Work item> Both ends included, set down the lines from the line containing "Task: Uncheck Notifikovat" through the last line of the records below, without pictures.

Dataset excerpts>
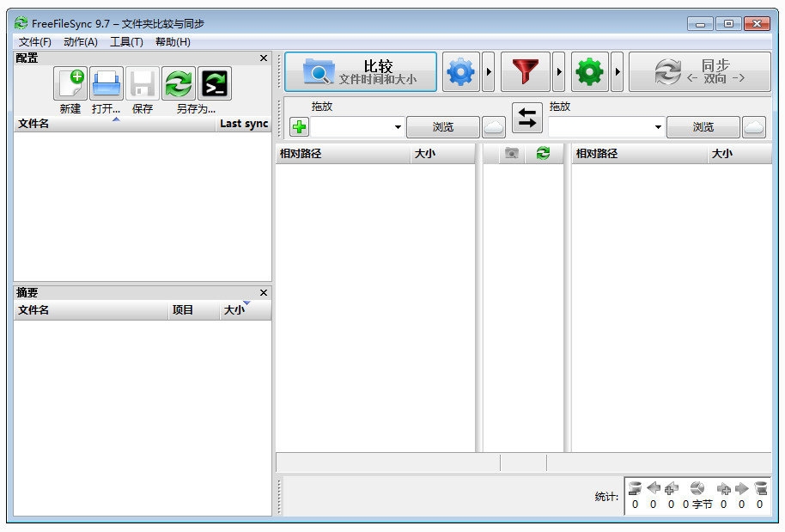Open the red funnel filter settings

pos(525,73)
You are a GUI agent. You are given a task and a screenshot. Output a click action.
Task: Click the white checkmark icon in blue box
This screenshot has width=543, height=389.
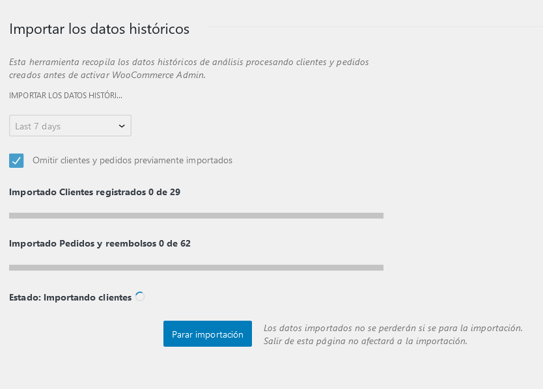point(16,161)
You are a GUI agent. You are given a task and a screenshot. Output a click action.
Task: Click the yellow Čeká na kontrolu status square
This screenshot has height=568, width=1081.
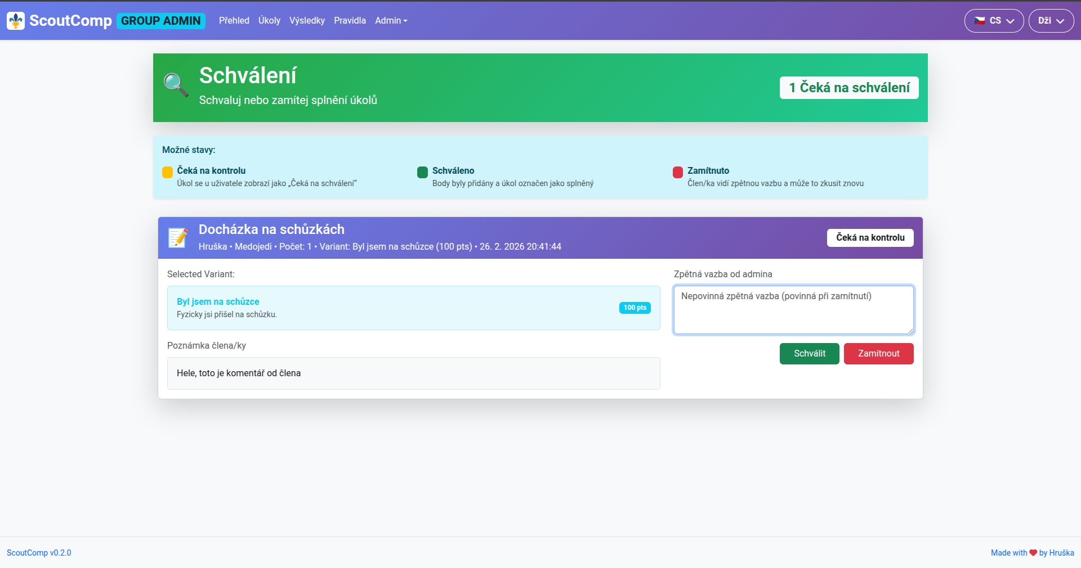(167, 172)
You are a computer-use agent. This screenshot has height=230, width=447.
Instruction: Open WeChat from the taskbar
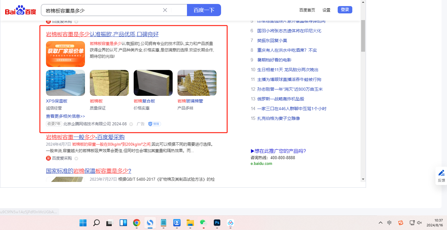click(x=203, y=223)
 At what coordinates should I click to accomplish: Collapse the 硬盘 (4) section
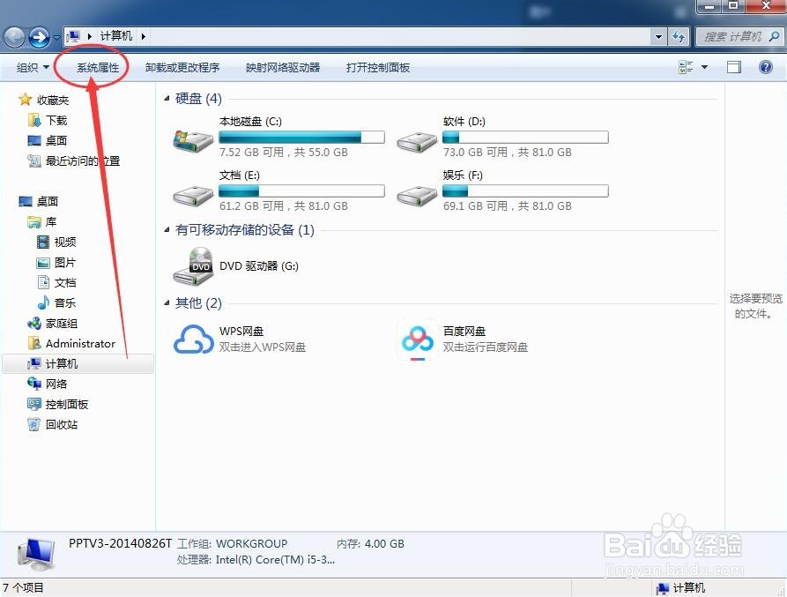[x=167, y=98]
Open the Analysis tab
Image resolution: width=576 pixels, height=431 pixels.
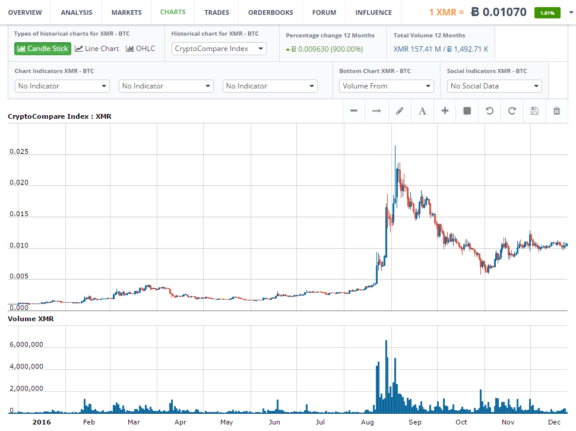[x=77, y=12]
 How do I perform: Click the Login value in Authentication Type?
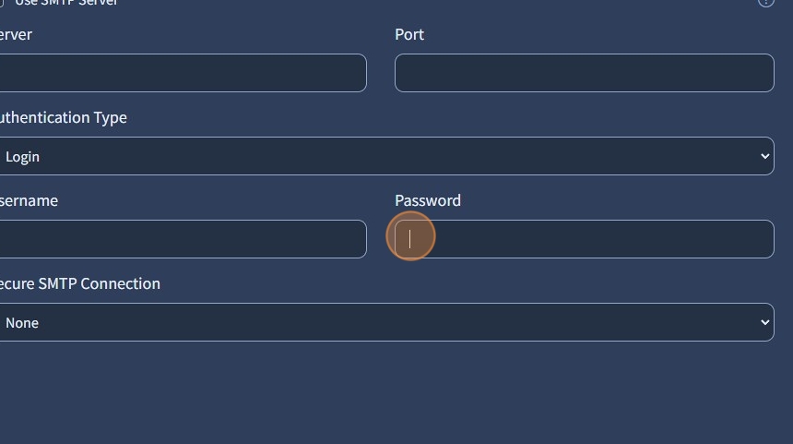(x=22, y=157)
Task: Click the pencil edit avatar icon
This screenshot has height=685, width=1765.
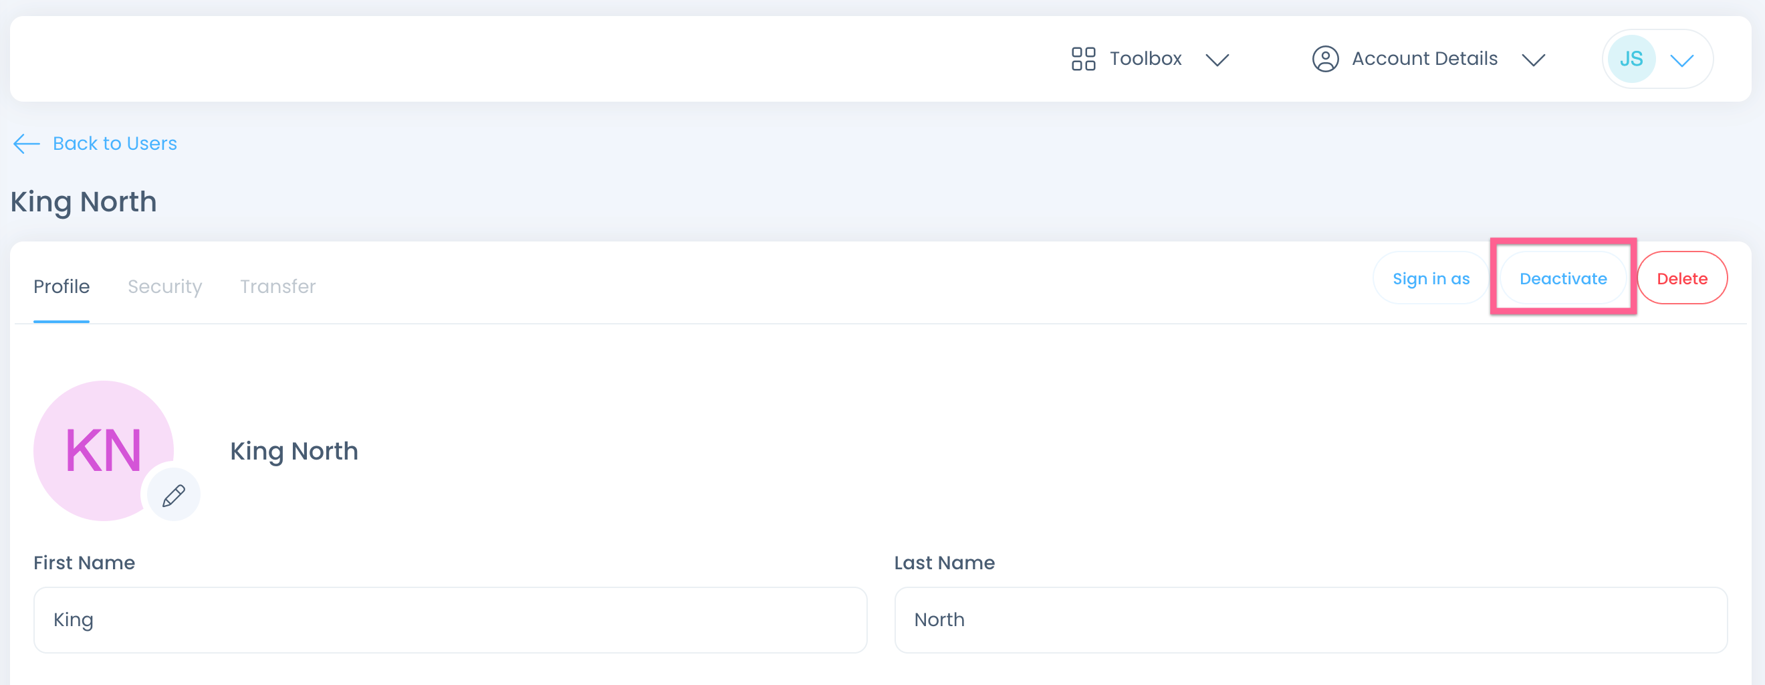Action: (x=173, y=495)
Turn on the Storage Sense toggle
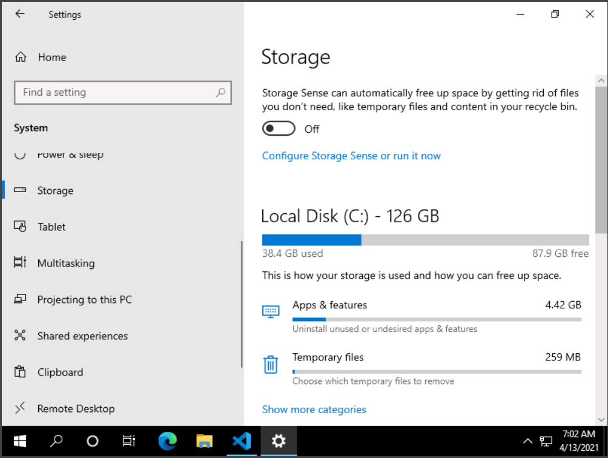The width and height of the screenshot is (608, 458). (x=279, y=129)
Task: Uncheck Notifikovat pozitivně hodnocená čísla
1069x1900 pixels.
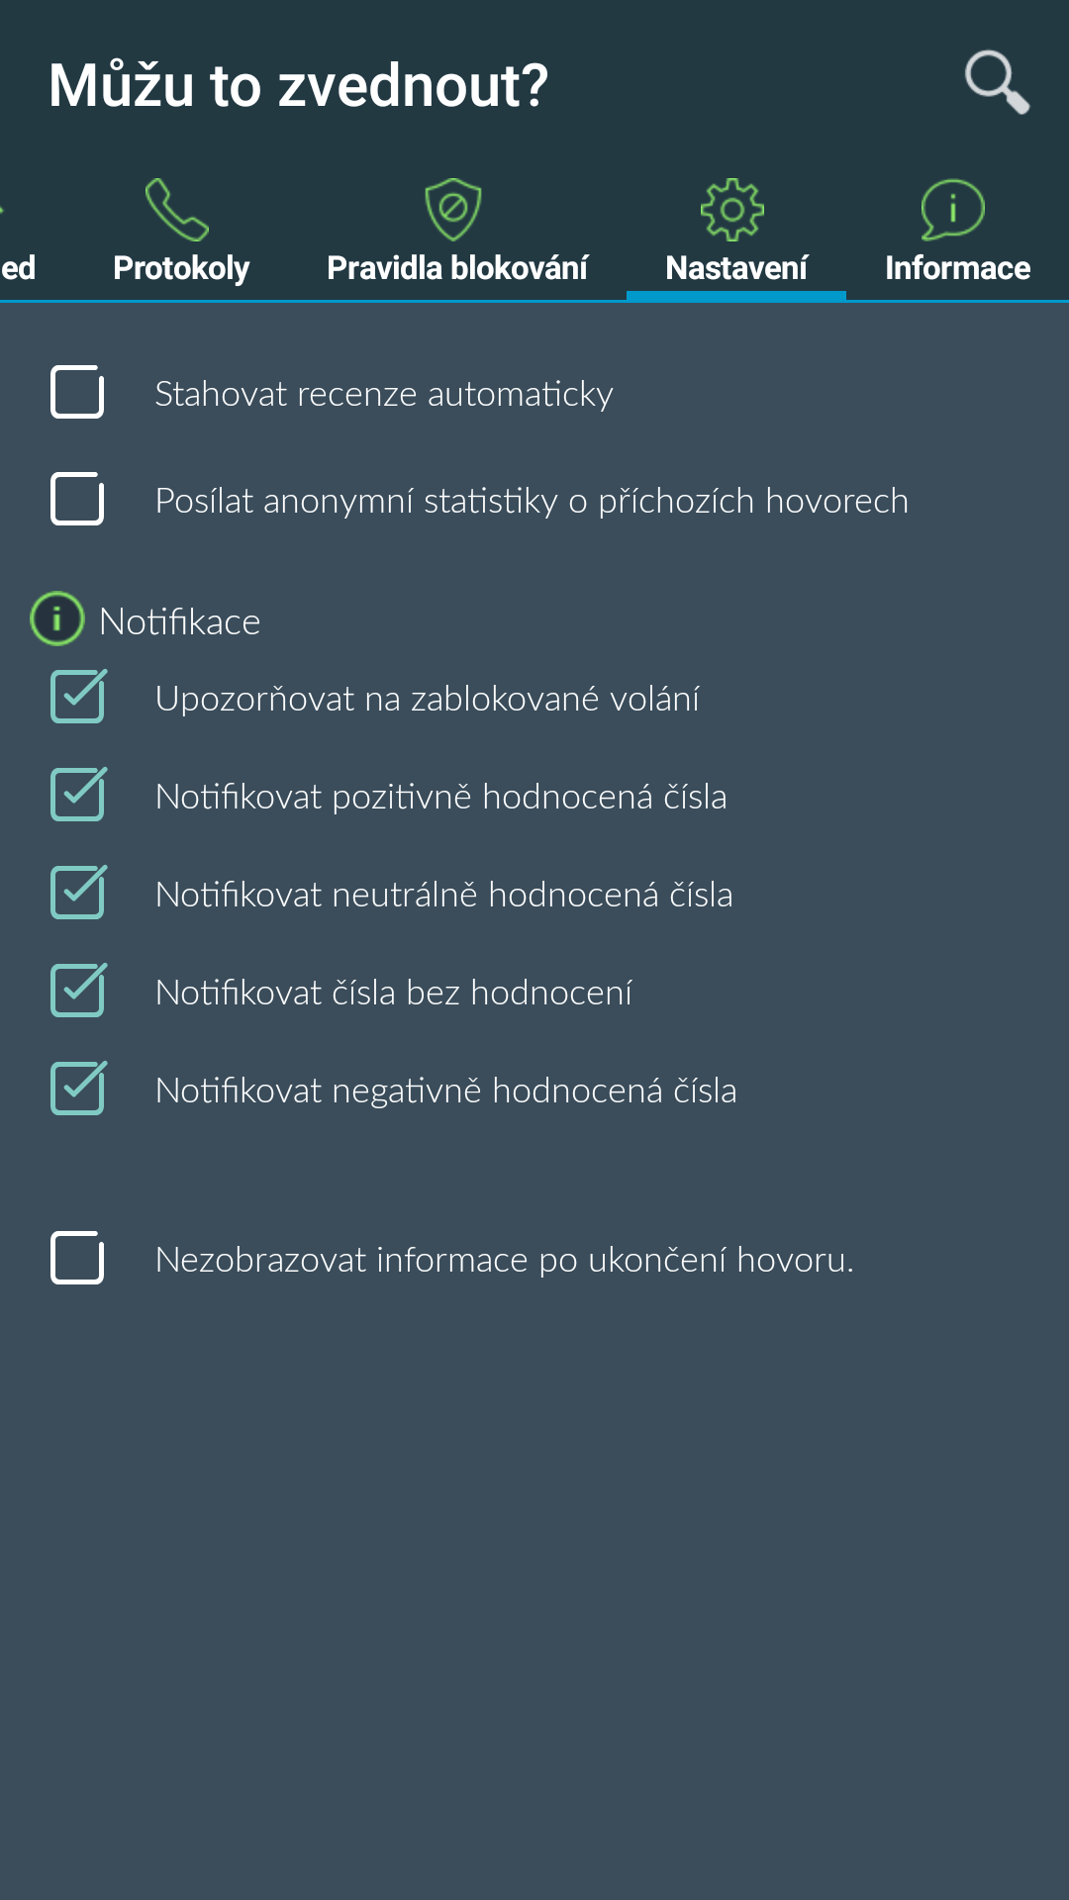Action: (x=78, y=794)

Solution to the problem>
Task: Uncheck Notifikovat pozitivně hodnocená čísla
1069x1900 pixels.
Action: (x=78, y=794)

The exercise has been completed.